**EXTRACTED DATA**
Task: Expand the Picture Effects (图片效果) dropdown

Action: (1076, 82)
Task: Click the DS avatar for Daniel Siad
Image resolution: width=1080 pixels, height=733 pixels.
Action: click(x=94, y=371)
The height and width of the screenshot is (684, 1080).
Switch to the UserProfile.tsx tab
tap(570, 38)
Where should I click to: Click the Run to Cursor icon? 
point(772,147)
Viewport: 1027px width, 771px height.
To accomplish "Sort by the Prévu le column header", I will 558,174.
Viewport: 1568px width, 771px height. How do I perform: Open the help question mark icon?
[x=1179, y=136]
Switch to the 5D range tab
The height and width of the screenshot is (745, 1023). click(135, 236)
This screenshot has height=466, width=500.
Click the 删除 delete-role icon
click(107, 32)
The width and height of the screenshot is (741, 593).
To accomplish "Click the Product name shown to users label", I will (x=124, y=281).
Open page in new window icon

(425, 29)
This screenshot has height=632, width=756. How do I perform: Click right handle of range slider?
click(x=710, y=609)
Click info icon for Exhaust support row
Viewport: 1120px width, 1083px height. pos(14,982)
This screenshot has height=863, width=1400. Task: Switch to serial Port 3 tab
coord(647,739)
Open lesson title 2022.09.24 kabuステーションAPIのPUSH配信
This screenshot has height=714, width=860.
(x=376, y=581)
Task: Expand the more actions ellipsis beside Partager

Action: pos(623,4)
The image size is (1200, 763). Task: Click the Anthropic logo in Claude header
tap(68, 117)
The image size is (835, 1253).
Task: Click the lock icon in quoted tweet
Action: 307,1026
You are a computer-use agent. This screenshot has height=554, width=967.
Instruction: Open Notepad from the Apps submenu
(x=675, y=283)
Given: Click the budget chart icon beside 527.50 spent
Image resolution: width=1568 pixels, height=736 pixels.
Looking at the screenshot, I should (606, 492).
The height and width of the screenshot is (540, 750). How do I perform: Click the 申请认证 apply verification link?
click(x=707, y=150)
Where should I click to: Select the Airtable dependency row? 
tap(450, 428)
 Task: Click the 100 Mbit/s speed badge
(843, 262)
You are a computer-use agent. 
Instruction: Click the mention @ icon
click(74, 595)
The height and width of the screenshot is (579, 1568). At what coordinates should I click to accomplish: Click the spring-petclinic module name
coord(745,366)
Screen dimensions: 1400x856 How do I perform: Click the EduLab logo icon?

**WHAT YOU ARE ASKED TO DO**
Please restate the whole listing word for word.

**TASK SOLUTION**
Task: Expand the Picture Effects (图片效果) dropdown

Action: (1076, 82)
Task: Click the DS avatar for Daniel Siad
Image resolution: width=1080 pixels, height=733 pixels.
Action: click(x=94, y=371)
The height and width of the screenshot is (684, 1080).
Switch to the UserProfile.tsx tab
tap(570, 38)
Where should I click to: Click the Run to Cursor icon? 
point(772,147)
Viewport: 1027px width, 771px height.
To accomplish "Sort by the Prévu le column header", I will 558,174.
Viewport: 1568px width, 771px height. How do I perform: Open the help question mark icon?
[x=1179, y=136]
Switch to the 5D range tab
The height and width of the screenshot is (745, 1023). click(135, 236)
This screenshot has height=466, width=500.
Click the 删除 delete-role icon
click(107, 32)
The width and height of the screenshot is (741, 593).
To accomplish "Click the Product name shown to users label", I will (x=124, y=281).
Open page in new window icon

(425, 29)
This screenshot has height=632, width=756. How do I perform: Click right handle of range slider?
click(x=710, y=609)
Click info icon for Exhaust support row
Viewport: 1120px width, 1083px height. pos(14,982)
This screenshot has height=863, width=1400. Task: Switch to serial Port 3 tab
coord(647,739)
Open lesson title 2022.09.24 kabuステーションAPIのPUSH配信
This screenshot has height=714, width=860.
(x=376, y=581)
Task: Expand the more actions ellipsis beside Partager

Action: pos(623,4)
The image size is (1200, 763). Task: Click the Anthropic logo in Claude header
tap(68, 117)
The image size is (835, 1253).
Task: Click the lock icon in quoted tweet
Action: 307,1026
You are a computer-use agent. This screenshot has height=554, width=967.
Instruction: Open Notepad from the Apps submenu
(x=675, y=283)
Given: Click the budget chart icon beside 527.50 spent
Image resolution: width=1568 pixels, height=736 pixels.
Looking at the screenshot, I should (606, 492).
The height and width of the screenshot is (540, 750). How do I perform: Click the 申请认证 apply verification link?
click(x=707, y=150)
Where should I click to: Select the Airtable dependency row? 
tap(450, 428)
 Task: Click the 100 Mbit/s speed badge
(843, 262)
You are a computer-use agent. 
Instruction: Click the mention @ icon
click(74, 595)
The height and width of the screenshot is (579, 1568). At what coordinates should I click to accomplish: Click the spring-petclinic module name
coord(745,366)
Screen dimensions: 1400x856 How do I perform: Click the EduLab logo icon?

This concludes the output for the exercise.